Rows of pointing data:
§
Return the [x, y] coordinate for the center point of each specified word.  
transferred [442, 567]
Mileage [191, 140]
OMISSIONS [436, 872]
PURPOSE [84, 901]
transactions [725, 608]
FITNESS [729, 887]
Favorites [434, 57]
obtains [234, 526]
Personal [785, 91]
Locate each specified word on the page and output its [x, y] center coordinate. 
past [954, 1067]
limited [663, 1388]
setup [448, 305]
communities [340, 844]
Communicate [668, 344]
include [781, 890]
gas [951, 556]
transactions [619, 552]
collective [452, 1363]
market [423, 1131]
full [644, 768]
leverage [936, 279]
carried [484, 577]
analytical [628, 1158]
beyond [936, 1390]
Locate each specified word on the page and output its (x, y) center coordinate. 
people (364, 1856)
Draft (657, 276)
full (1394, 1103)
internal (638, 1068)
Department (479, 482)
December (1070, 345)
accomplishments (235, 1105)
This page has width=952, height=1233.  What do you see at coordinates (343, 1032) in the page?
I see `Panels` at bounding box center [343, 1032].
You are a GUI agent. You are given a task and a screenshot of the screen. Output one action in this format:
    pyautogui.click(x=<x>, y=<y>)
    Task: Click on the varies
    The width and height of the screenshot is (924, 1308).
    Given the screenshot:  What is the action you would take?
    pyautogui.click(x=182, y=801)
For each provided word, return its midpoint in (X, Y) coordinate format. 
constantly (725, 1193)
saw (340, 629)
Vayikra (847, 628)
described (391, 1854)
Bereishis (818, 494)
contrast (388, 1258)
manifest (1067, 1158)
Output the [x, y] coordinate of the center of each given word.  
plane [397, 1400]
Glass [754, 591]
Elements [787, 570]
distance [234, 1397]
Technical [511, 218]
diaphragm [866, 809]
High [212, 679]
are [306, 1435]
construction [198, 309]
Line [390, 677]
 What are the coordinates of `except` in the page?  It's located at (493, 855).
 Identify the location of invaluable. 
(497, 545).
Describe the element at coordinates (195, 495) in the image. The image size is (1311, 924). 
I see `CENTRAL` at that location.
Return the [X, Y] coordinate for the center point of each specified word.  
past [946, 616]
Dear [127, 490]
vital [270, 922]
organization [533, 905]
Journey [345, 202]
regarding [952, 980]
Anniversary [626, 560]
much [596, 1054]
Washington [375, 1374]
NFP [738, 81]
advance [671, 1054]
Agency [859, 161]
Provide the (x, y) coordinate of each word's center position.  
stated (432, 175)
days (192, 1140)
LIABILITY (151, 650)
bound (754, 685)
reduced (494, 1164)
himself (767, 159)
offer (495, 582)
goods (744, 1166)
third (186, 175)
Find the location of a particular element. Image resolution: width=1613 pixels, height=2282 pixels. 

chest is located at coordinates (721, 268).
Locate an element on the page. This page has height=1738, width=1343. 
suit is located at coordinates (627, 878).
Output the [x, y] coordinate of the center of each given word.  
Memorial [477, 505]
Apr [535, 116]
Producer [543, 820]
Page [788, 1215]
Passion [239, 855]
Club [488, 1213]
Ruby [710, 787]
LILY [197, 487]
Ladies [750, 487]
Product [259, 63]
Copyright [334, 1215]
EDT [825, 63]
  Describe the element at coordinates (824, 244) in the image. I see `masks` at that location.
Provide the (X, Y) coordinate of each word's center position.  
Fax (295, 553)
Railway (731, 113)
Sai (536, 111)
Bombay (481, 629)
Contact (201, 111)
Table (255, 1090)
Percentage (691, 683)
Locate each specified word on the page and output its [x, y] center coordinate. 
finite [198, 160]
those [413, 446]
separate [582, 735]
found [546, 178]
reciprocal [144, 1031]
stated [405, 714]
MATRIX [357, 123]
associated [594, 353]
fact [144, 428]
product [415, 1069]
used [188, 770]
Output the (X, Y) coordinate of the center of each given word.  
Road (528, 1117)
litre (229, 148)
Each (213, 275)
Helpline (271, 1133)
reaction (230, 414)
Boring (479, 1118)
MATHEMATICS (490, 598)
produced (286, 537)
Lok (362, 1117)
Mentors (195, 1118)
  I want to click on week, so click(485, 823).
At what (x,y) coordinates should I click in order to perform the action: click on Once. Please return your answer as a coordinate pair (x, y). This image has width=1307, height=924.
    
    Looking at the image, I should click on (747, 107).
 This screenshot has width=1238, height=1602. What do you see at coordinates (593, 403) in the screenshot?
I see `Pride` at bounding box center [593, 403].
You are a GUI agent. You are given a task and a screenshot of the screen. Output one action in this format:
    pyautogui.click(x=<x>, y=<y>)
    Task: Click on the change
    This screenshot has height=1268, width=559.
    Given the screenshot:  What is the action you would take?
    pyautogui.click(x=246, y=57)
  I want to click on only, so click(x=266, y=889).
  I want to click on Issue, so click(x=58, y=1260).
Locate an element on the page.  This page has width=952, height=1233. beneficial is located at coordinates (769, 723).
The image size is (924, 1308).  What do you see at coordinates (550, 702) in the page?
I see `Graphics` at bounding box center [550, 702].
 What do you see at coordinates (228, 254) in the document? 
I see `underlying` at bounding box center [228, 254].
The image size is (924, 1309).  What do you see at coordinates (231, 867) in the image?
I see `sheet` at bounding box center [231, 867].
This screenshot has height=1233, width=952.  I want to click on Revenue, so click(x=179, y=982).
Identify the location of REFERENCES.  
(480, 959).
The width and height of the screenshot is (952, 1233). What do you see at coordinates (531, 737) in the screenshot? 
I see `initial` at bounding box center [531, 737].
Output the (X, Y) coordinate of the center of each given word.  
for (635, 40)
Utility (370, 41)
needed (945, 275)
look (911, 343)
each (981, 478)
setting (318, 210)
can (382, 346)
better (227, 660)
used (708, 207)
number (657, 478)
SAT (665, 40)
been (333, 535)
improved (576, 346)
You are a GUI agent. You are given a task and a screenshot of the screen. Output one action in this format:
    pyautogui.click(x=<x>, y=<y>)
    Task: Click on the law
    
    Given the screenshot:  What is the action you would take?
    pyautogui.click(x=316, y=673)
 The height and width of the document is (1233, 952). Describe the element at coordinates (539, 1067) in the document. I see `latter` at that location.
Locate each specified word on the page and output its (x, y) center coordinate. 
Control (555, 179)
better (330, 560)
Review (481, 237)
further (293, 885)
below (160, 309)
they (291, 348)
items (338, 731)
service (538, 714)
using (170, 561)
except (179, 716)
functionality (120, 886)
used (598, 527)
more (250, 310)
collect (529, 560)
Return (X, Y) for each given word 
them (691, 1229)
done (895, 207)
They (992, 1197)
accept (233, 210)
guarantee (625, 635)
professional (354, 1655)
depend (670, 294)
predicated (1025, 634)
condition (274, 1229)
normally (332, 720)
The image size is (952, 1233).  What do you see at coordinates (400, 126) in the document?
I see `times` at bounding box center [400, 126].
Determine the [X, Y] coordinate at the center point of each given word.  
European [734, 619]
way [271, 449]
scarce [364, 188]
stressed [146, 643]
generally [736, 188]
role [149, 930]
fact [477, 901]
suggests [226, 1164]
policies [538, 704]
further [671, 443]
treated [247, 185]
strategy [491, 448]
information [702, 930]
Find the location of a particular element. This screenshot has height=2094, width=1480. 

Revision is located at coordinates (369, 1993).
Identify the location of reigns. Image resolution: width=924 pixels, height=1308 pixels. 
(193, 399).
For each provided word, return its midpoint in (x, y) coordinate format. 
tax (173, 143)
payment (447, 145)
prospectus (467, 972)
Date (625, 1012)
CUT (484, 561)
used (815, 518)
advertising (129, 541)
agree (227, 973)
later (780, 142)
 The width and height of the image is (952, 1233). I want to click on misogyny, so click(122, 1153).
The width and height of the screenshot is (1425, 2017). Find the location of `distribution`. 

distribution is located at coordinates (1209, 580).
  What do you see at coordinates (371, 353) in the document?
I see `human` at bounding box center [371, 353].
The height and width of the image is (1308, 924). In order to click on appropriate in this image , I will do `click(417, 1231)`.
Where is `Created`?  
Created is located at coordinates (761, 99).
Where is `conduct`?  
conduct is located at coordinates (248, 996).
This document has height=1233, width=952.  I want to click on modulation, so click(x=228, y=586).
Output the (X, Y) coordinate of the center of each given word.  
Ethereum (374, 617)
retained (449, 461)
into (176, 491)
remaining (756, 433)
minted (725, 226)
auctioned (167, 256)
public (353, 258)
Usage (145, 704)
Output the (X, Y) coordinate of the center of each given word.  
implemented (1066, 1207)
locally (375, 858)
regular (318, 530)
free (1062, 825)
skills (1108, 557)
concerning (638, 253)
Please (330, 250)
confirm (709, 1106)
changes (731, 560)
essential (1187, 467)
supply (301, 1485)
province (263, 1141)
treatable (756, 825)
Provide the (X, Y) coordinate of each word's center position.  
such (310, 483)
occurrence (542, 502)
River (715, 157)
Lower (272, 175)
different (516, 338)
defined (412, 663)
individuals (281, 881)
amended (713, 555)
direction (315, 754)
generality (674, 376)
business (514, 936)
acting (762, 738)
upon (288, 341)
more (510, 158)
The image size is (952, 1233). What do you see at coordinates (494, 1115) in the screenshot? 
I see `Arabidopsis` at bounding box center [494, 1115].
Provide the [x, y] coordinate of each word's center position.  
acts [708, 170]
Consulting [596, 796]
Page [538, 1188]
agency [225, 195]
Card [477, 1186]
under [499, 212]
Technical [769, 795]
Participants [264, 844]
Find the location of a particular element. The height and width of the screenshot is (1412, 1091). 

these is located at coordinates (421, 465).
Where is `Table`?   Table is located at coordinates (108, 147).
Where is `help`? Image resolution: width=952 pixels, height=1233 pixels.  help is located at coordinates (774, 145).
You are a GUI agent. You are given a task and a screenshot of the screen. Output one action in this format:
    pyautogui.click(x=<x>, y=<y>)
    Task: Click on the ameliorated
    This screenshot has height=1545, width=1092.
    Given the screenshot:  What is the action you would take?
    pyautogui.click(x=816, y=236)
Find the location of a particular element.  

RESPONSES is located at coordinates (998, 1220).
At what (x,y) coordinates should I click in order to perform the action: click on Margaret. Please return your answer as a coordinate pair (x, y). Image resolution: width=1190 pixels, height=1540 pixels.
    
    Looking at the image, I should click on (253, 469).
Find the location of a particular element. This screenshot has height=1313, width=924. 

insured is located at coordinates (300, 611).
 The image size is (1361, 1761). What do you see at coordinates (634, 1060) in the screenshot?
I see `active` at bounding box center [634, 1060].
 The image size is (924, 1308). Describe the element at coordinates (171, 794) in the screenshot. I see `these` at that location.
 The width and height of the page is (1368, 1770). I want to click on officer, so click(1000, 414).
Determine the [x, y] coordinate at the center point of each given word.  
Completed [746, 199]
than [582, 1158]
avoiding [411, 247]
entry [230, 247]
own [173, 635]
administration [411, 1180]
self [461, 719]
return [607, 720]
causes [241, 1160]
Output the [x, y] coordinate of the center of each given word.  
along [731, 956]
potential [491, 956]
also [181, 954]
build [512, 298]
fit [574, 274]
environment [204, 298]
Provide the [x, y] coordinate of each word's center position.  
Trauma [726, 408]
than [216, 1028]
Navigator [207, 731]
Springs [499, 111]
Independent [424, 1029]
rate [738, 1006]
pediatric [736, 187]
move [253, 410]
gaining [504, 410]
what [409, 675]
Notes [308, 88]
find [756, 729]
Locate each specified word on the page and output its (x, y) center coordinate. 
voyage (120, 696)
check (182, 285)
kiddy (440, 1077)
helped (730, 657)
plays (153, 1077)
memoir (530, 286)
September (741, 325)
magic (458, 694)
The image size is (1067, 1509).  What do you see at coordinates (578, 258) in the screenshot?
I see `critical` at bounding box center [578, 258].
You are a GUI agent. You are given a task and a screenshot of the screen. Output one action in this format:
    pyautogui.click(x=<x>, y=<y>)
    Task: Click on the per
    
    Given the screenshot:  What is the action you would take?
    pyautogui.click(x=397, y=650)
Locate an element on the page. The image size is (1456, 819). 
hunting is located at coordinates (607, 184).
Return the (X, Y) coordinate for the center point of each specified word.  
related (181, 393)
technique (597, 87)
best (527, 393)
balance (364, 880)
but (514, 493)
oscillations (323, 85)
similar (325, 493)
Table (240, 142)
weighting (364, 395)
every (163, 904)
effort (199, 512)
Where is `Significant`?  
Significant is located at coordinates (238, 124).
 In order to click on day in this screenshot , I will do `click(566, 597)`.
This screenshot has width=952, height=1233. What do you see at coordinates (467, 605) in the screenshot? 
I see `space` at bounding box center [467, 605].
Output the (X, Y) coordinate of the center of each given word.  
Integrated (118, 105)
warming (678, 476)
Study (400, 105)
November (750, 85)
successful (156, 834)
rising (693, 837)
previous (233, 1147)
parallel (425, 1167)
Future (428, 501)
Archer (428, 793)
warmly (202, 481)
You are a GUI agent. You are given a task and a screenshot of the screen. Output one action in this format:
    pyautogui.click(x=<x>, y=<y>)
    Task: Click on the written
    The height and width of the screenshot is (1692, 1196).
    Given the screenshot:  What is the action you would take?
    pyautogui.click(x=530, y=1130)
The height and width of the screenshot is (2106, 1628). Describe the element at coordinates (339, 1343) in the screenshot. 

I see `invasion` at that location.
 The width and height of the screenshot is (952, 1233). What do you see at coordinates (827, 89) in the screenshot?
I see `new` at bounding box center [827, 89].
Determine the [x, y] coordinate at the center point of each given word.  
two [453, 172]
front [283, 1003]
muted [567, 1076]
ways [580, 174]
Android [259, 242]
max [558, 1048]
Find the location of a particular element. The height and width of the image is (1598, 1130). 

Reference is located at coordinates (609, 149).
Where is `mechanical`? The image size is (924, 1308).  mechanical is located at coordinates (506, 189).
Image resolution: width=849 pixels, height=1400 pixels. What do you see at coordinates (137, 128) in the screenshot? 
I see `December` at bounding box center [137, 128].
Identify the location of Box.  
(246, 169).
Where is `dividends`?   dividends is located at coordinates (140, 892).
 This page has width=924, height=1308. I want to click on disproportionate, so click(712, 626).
§
* **TASK PROMPT**: Recast the records as a JSON list of strings, one string per line, from the line containing "analytical [628, 1158]" up to and including the line containing "center [343, 1032].". Leave out blank lines.

* **RIGHT ANSWER**:
[
  "analytical [628, 1158]",
  "beyond [936, 1390]",
  "Locate each specified word on the page and output its (x, y) center coordinate. ",
  "people (364, 1856)",
  "Draft (657, 276)",
  "full (1394, 1103)",
  "internal (638, 1068)",
  "Department (479, 482)",
  "December (1070, 345)",
  "accomplishments (235, 1105)",
  "This page has width=952, height=1233.  What do you see at coordinates (343, 1032) in the page?",
  "I see `Panels` at bounding box center [343, 1032]."
]